Location
- Alcester Road Moseley Birmingham, West Midlands, EN4 8UD England 52°26′38″N 1°53′27″W﻿ / ﻿52.4438°N 1.8907°W

Information
- Type: Voluntary aided school
- Religious affiliation: Jewish
- Local authority: Birmingham City Council
- Department for Education URN: 103444 Tables
- Ofsted: Reports
- Gender: Co-educational
- Age: 3 to 11
- Website: www.kingdavid.org.uk

= King David School, Birmingham =

Between 1843 and 1860 the Rabbi of the Congregation was also the Secretary to the Congregation and the Headmaster. In 1860, the two secular roles were split off, and in 1904, the Headmaster's post was split from the Secretary post. The school was supported in part by the fundraising of the Hebrew Educational Society.

The current King Davids is an infants and primary Jewish day school. Students learn Hebrew, eat kosher food, recite Jewish prayers, and celebrate Jewish holidays.

Birmingham Hebrew Congregation owns the school buildings and is responsible for alterations and external repairs to the premises with a 90% grant from the Department for Education.

Birmingham City Council is responsible for the day-to-day running costs and provides funds to the Governors under a delegated budget within the Scheme for Local Management of Schools.

The school is a Group 2, one-form entry, co-educational day school. There are approximately 140 pupils on roll aged between 3 and 11.
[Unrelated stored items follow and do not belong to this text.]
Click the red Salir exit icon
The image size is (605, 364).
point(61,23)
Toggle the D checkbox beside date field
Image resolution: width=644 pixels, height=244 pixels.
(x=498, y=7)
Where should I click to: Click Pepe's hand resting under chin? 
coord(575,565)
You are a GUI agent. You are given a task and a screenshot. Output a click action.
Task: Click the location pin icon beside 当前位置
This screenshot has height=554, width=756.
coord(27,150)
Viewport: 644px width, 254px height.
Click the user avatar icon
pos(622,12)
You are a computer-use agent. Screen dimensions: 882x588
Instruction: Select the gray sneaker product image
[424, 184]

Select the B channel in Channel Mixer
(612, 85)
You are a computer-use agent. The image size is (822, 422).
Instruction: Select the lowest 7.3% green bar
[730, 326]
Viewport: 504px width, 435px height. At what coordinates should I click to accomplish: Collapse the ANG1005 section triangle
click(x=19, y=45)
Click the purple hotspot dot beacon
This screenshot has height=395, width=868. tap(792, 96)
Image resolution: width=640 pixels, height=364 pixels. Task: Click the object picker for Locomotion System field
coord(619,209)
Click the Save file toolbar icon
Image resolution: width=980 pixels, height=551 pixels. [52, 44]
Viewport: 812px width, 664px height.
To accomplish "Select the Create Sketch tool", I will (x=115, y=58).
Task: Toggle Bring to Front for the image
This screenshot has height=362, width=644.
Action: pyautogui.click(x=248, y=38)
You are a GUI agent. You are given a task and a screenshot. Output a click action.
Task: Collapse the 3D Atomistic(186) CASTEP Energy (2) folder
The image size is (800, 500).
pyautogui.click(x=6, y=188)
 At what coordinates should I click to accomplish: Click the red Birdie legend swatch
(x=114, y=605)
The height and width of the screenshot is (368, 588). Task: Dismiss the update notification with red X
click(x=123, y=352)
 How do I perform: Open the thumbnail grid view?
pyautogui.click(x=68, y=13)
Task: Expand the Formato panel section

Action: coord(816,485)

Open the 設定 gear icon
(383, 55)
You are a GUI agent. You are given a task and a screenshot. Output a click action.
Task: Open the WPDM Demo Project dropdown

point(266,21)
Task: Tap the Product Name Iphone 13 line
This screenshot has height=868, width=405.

The school is unique for its multicultural intake and atmosphere. In the late 1950s, the declining local Jewish population led the school to accept non-Jewish students, most of whom were Muslim due to the changing demographics. As a result, in 2007 about half of the school's 247 students were reportedly Muslim, with less than 40% Jewish. An article in The Independent praised the school's ethos and its efforts in promoting inter-faith harmony from such a young age.

The Principal is Nina Capek.

== The History of the School ==
The King David School, of Birmingham, England was founded in 1840 by the Birmingham Hebrew Congregation. The Birmingham Hebrew Congregation gave a grant and the use of the vestry in the Severn Street Synagogue (1813 to 1856) for a school which met there until 1843. While in the 1840s the school was intended for all social classes, by the 1860s it was seen as a charity school for the children of poor Jews. It would remain a charity school until 1867 when it was put under government inspection and received a grant, and variable fees were introduced.

From 1840 to 1843 the school was held in the vestry of Severn St Synagogue.

In 1843 a new building in Lower Hurst Street was opened as the Hebrew National School. Its foundation stone was laid by Sir Moses Montefiore. In 1856 the Severn Street Congregation moved to the newly built Singers Hill Synagogue with which the school remains associated, and a building next door was used for the school. In 1899 the New Infant School was built at the corner of Blucher St and Gough St, with money bequeathed to the congregation by Albert Bremer. In 1930, as the school was taken into local authority control, a new combined school was built on a site at St Luke's road, Edgebaston (The Jewish Year Book, 1930, 1931, 1932), opening in May 1932.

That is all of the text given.